Reading text:
- - - - -

The third season of the television series Dallas aired on CBS during the 1979–80 TV season.

Cast

Starring
In alphabetical order:
 Barbara Bel Geddes as Miss Ellie Ewing (25 episodes)
 Jim Davis as Jock Ewing (25 episodes)
 Patrick Duffy as Bobby Ewing (25 episodes)
 Linda Gray as Sue Ellen Ewing (25 episodes)
 Larry Hagman as J.R. Ewing (25 episodes)
 Steve Kanaly as Ray Krebbs (16 episodes)
 Ken Kercheval as Cliff Barnes (21 episodes)
 Victoria Principal as Pamela Barnes Ewing (25 episodes) 
 Charlene Tilton as Lucy Ewing (24 episodes)

Also starring
 Mary Crosby as Kristin Shepard (20 episodes)
 Randolph Powell as Alan Beam (16 episodes)
 Keenan Wynn as Willard "Digger" Barnes (10 episodes)

Special guest stars
 Don Porter as Matt Devlin (4 episodes)
 Mel Ferrer as Harrison Page (2 episodes)
 E. J. André as Eugene Bullock (1 episode)

- - - - -

Recorded information:
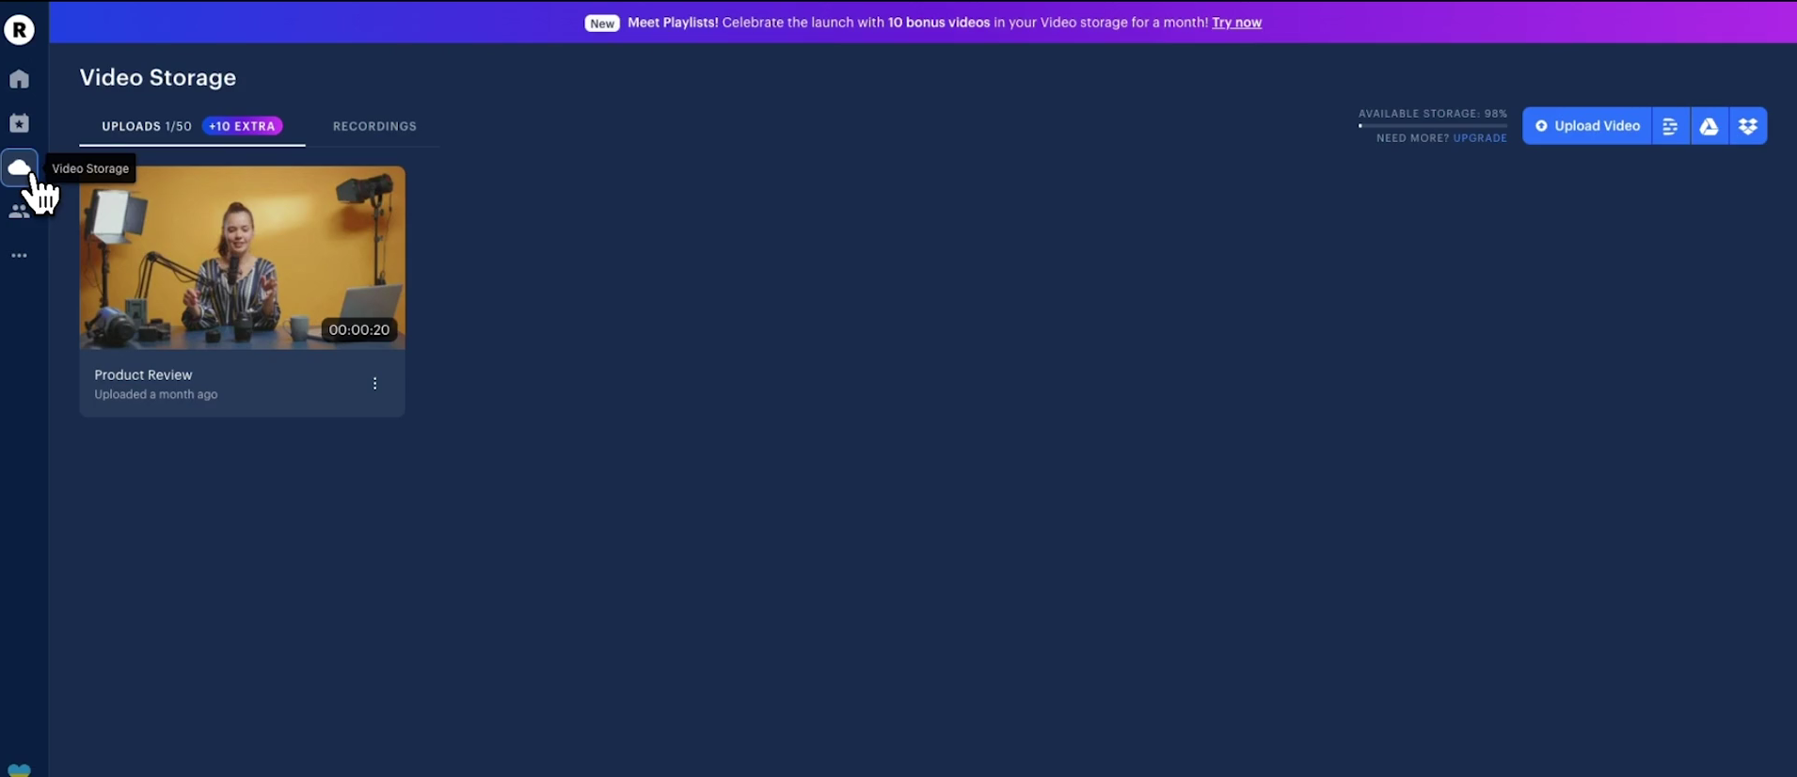Import from Dropbox icon

pyautogui.click(x=1748, y=126)
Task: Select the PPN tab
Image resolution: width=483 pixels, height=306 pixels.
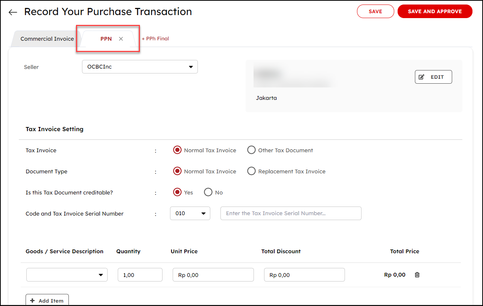Action: 106,39
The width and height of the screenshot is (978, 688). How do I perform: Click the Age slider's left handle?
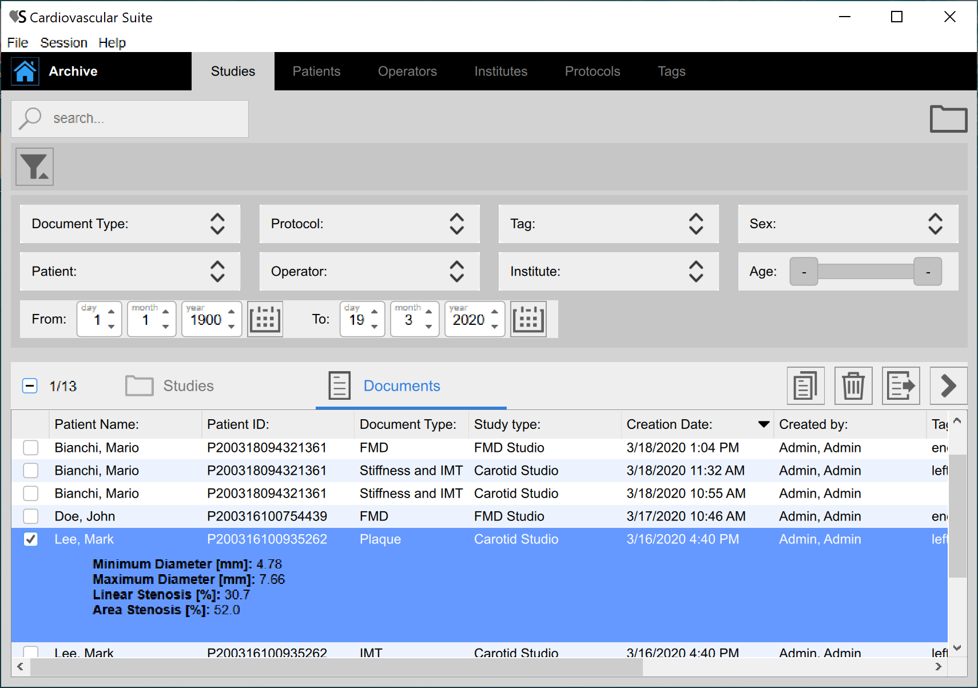[804, 272]
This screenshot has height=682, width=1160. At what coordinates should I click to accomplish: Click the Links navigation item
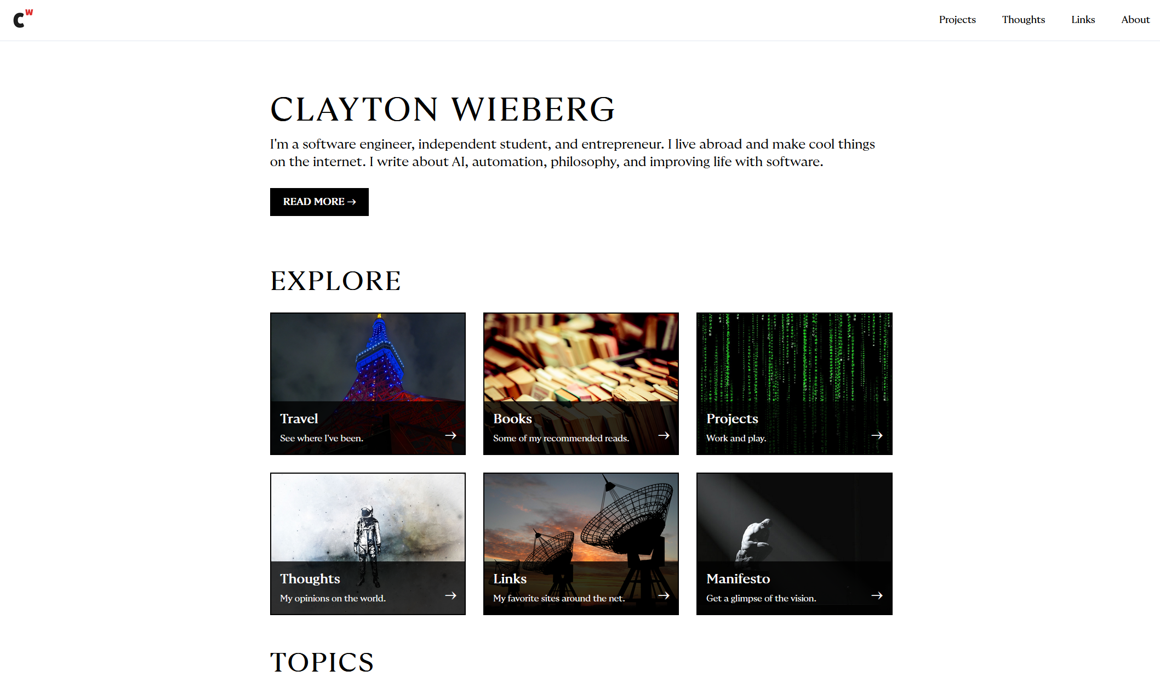pyautogui.click(x=1083, y=20)
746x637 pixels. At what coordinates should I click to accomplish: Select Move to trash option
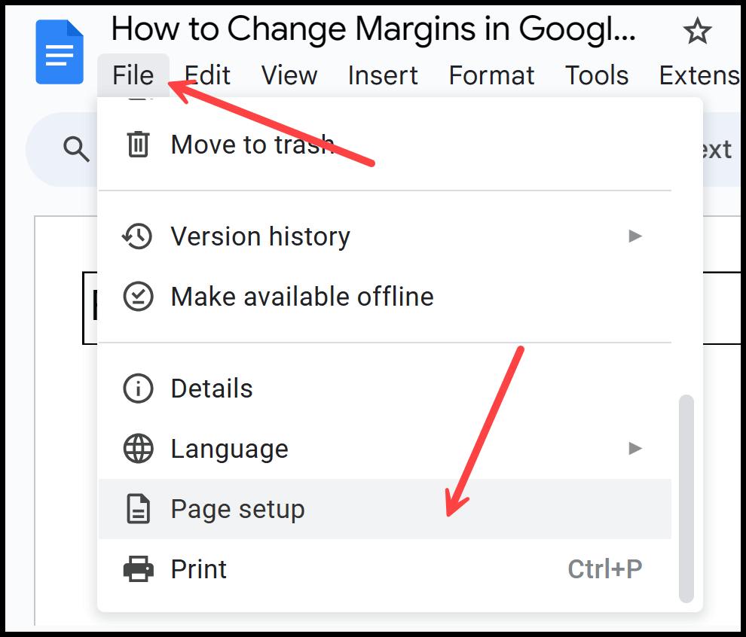tap(385, 144)
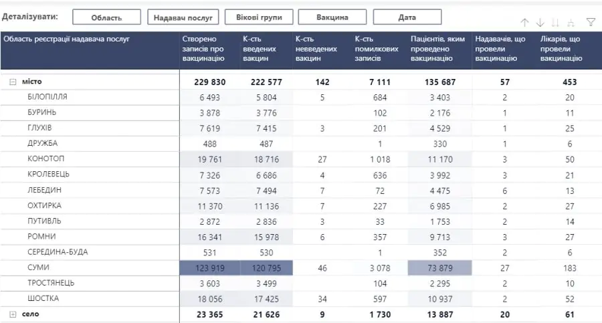Click 'Лікарів, що провели вакцинацію' column header
Image resolution: width=602 pixels, height=323 pixels.
(561, 49)
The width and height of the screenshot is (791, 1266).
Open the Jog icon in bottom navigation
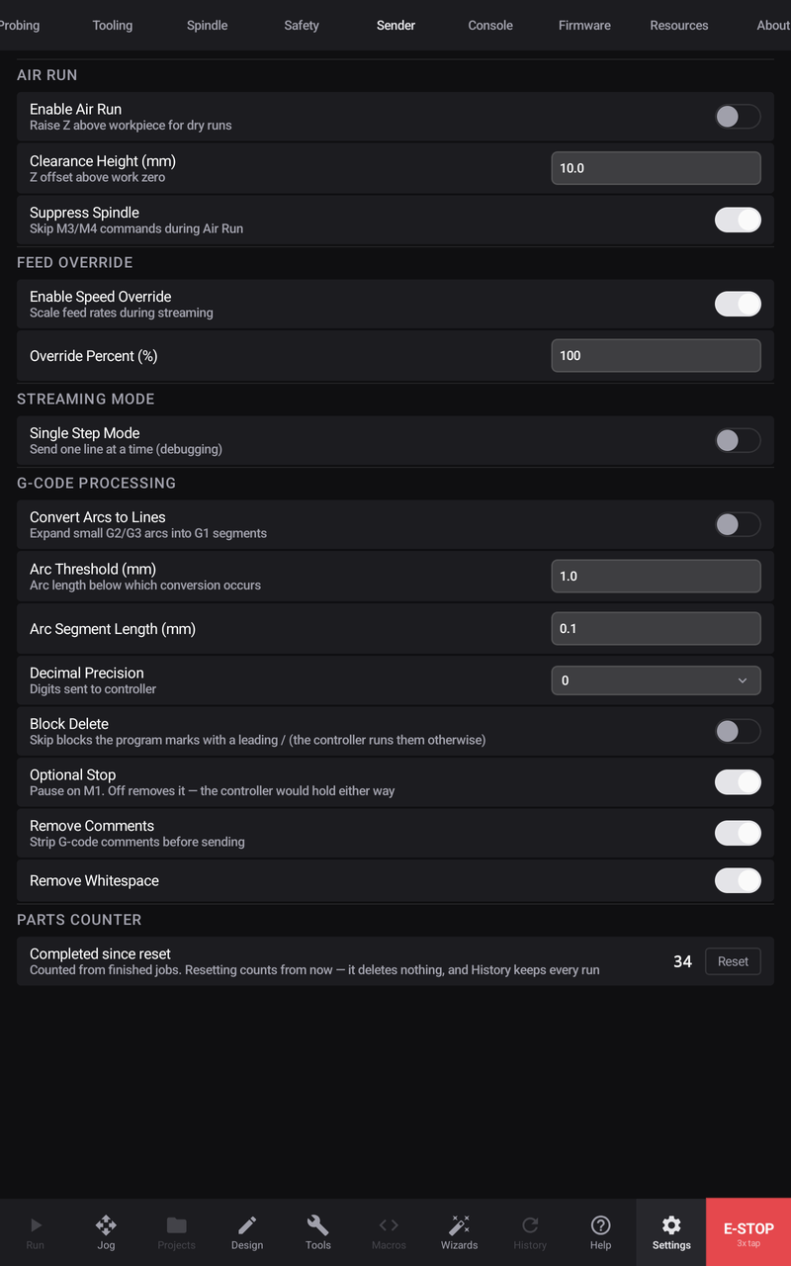[x=106, y=1224]
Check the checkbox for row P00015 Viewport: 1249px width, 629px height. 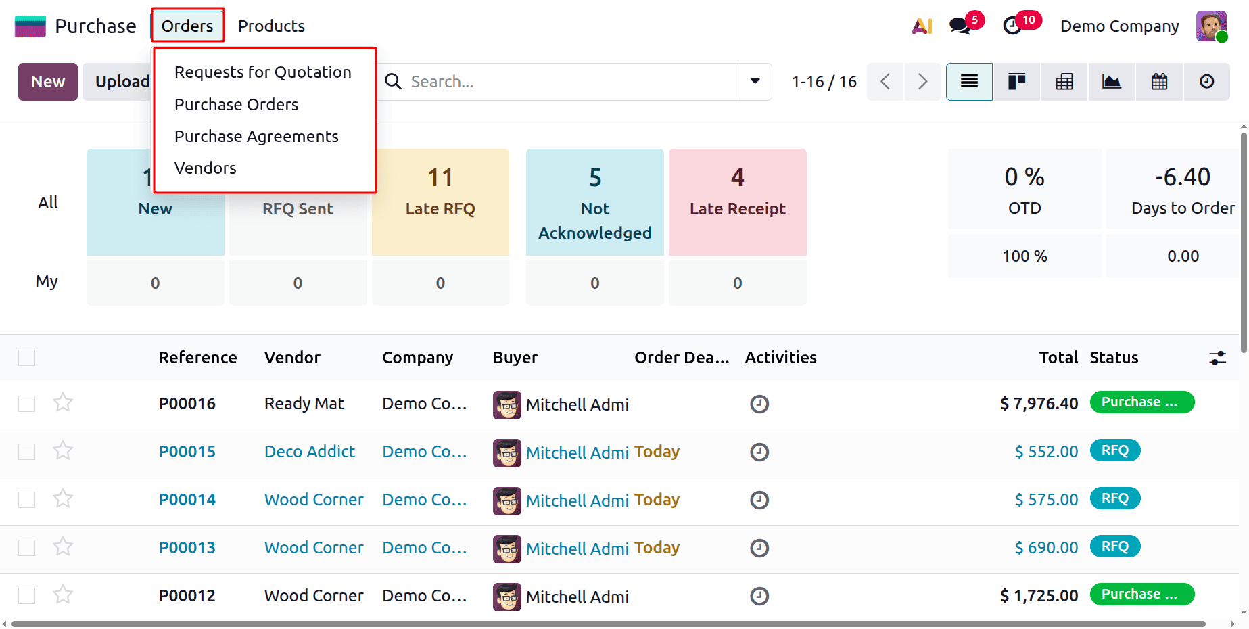point(26,450)
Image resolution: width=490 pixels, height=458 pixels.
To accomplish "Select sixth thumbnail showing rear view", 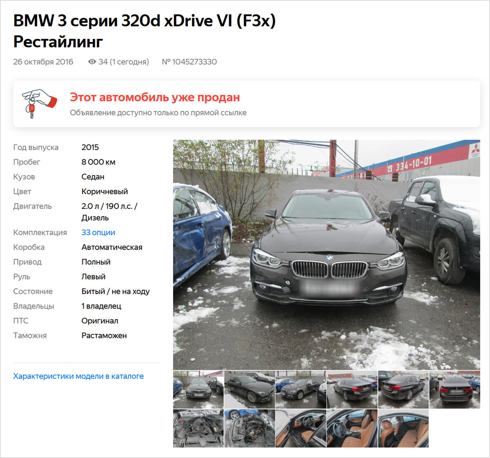I will click(x=455, y=389).
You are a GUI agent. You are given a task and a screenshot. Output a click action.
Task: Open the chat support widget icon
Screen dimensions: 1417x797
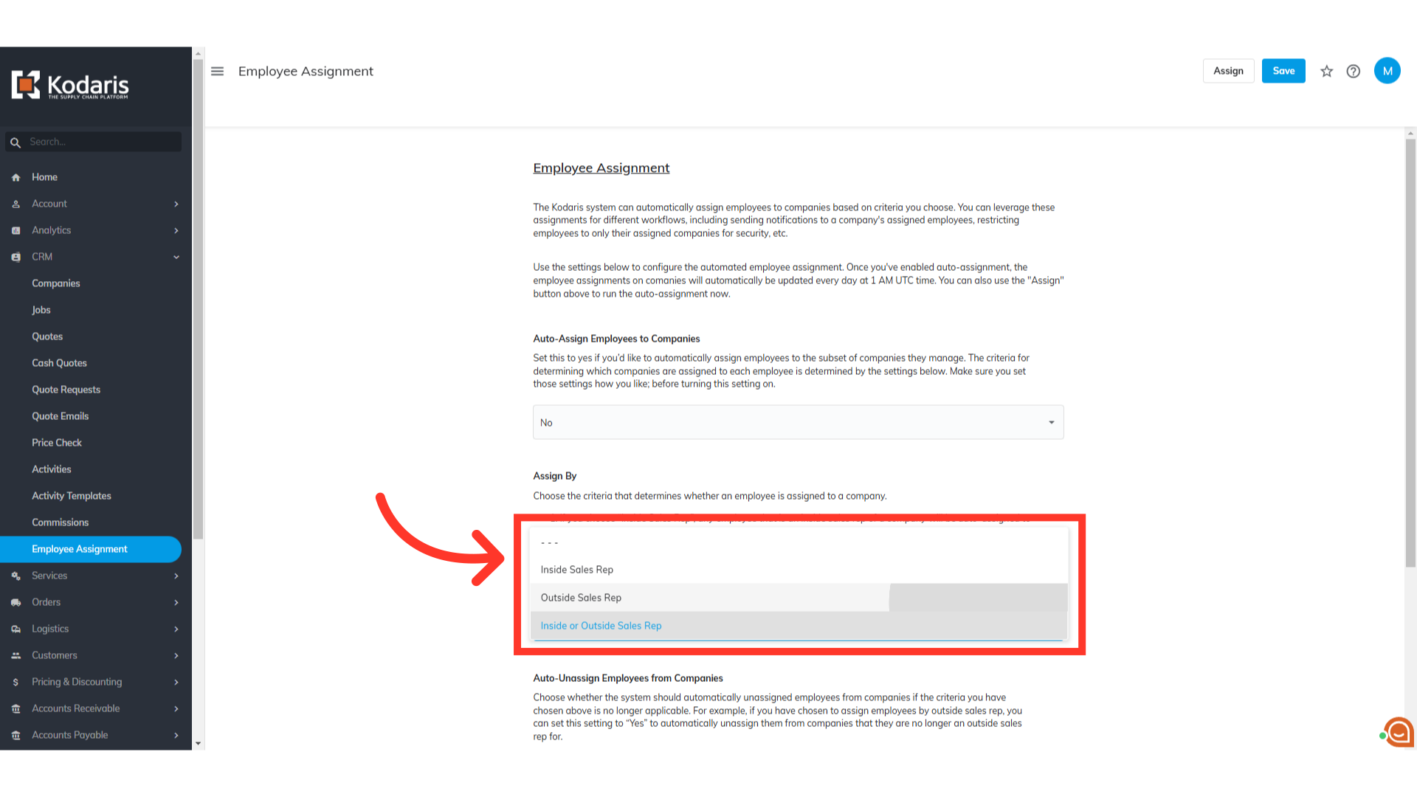click(x=1398, y=732)
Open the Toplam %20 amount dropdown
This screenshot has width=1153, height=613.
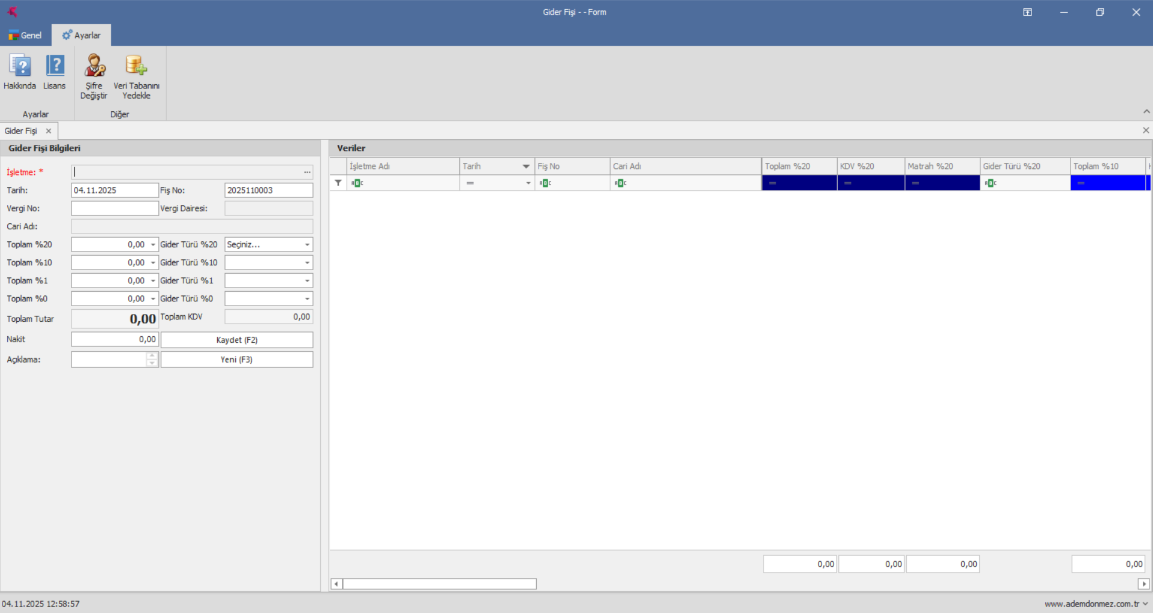153,245
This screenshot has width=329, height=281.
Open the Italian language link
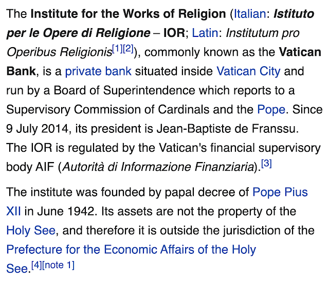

- - - - -

Written problem 1:
In the Dallas cast list, name every actor listed under "Starring" who appears in 25 episodes.
Written problem 2:
Pick up the Dallas cast list after its final line and continue writing it.
You will not need the records.

Exercise answer 1:
Barbara Bel Geddes, Jim Davis, Patrick Duffy, Linda Gray, Larry Hagman, Victoria Principal

Exercise answer 2:
Notable guest stars
Future series regular Susan Howard returns as Donna Culver for four episodes. The character Jenna Wade, who will be portrayed by series regular Priscilla Presley in later seasons, also returns for two episodes, now played by Francine Tacker. Longrunning supporting actors Jared Martin (Steven "Dusty" Farlow). George O. Petrie (Harv Smithfield), Stephanie Blackmore (Serena Wald), Tom Fuccello (Dave Culver), Jeff Cooper (Dr. Simon Ellby), Dennis Patrick (Vaughn Leland) and Barry Corbin (Sheriff Fenton Washburn) make their debuts. Mel Ferrer (Harrison Page) appears in two episodes as Pam's immediate supervisor at The Store after her promotion to Buyer. Stephen Elliott (Scotty Demarest) and Martha Scott (Patricia Shepard), who appear in one and two episodes, respectively, will return as "special guest stars" for seasons 8 and 10 (Elliot), and 9 (Scott). Characters Gary (now played by Ted Shackelford) and Valene Ewing (Joan Van Ark) appear for one and two episodes, respectively, promoting Dallas spinoff Knots Landing, premiering in December 1979.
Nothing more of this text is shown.